Required tasks
**A)** Could you reproduce the commentary on the Chengwu fine between "Date:2019-02-14  Hits:533" and "the Marriage Law.", inclusive, changing "provincial" to "regional" wherever it occurs?
**B)** Can you continue the commentary on the Chengwu family planning fine, starting right after its final sentence?

Document segment
Date:2019-02-14  Hits:533

THE PUBLIC HEALTH BUREAU of Chengwu county, Shandong province, fined a migrant worker couple 64,626 yuan ($9,570), in the form of the so-called social maintenance fee, for breaking the provincial rules made according to the Population and Family Planning Law. The local court then seized all of the couple's savings, 22,958 yuan, last month, after they failed to hand the fine to the bureau before the 30-day deadline expired. China Daily reporter Li Yang comments:

True, the law and the provincial regulation - which are based on the Constitution, in which family planning is still recognized as a national policy to adjust the population's growth to the needs of social and economic development plans-are legally binding, and all couples are obliged to carry out the policy, which is also entrenched as a general principle in the Marriage Law.

But neither the bureau nor the court should quote them as an excuse for their compulsory execution of the administrative fine without considering the consequences of their ruling: The fine is heavy enough to bankrupt the couple, who apparently lead a hand-to-mouth existence while raising three children.

It seems the local authorities have not informed the couple that according to the Administrative Compulsory Law, for those who have difficulty paying a fine before the deadline, the authorities can allow them to pay it in stages, or that they have the right to apply for an administrative review of their case. The court has been too hasty in seizing the couple's limited savings before their legal rights and interests have been guaranteed. The couple have every right to apply for a review or start litigation proceedings before they lose all their money.

Material provided

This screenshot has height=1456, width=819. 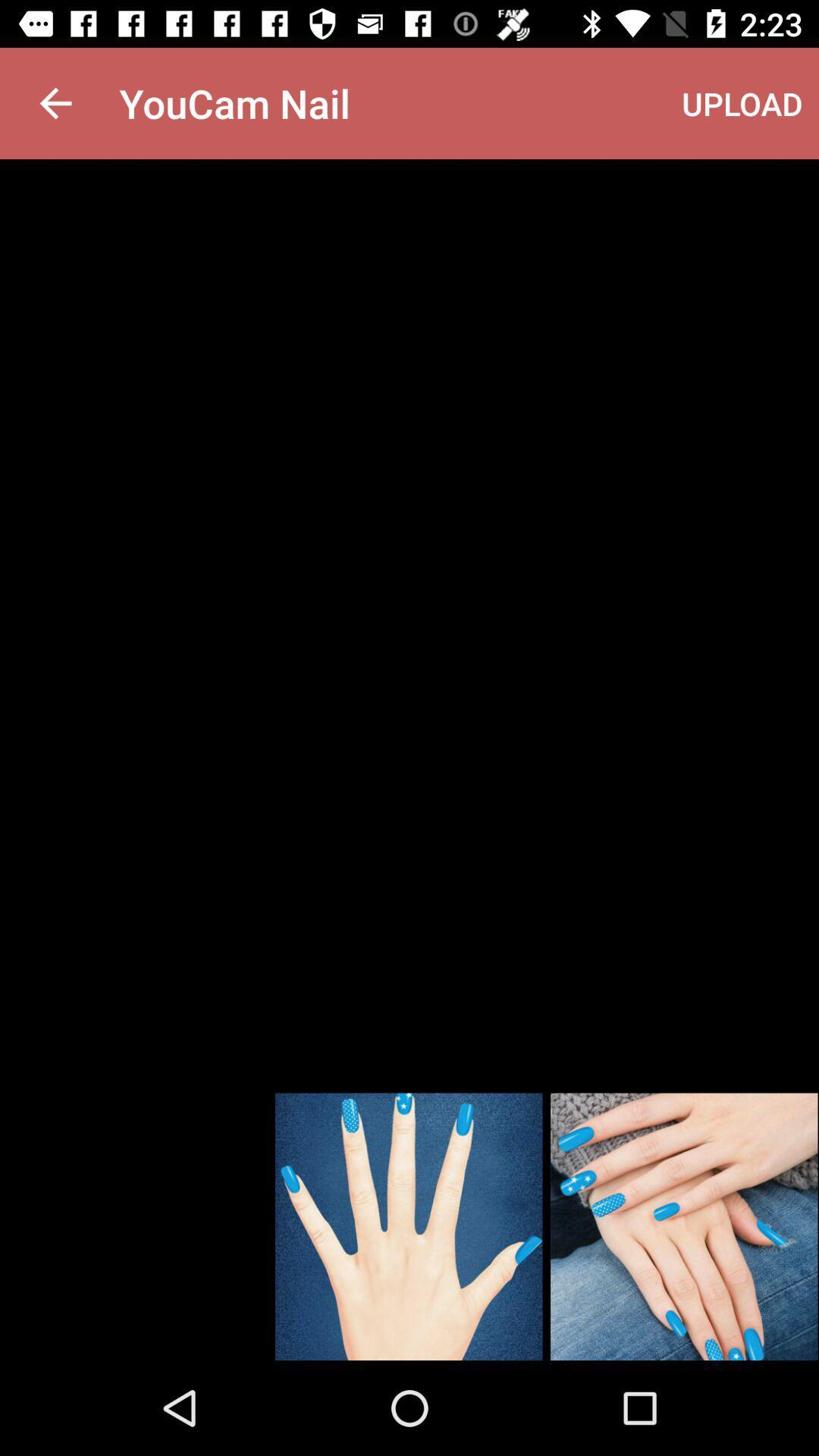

Outputs for the tasks
**A)**
Date:2019-02-14  Hits:533

THE PUBLIC HEALTH BUREAU of Chengwu county, Shandong province, fined a migrant worker couple 64,626 yuan ($9,570), in the form of the so-called social maintenance fee, for breaking the regional rules made according to the Population and Family Planning Law. The local court then seized all of the couple's savings, 22,958 yuan, last month, after they failed to hand the fine to the bureau before the 30-day deadline expired. China Daily reporter Li Yang comments:

True, the law and the regional regulation - which are based on the Constitution, in which family planning is still recognized as a national policy to adjust the population's growth to the needs of social and economic development plans-are legally binding, and all couples are obliged to carry out the policy, which is also entrenched as a general principle in the Marriage Law.

**B)**
The incident comes at a time when the central government has just implemented the largest round of tax cuts last month to ease the burden of families raising children-the more children they have, the more tax relief they can apply for-in a bid to encourage couples to have more children, since the number of new births has droped continuously in the two years even after the implementation of the revised family planning policy in 2016 that allows all couples to have two children.

The sessions of China's top legislature and political advisory body next month in Beijing provide an opportunity to revise the outdated clauses of the family planning law, which are apparently poles apart from the nation's needs and policies, but a protective talisman for some dogmatic rule-of-law officials.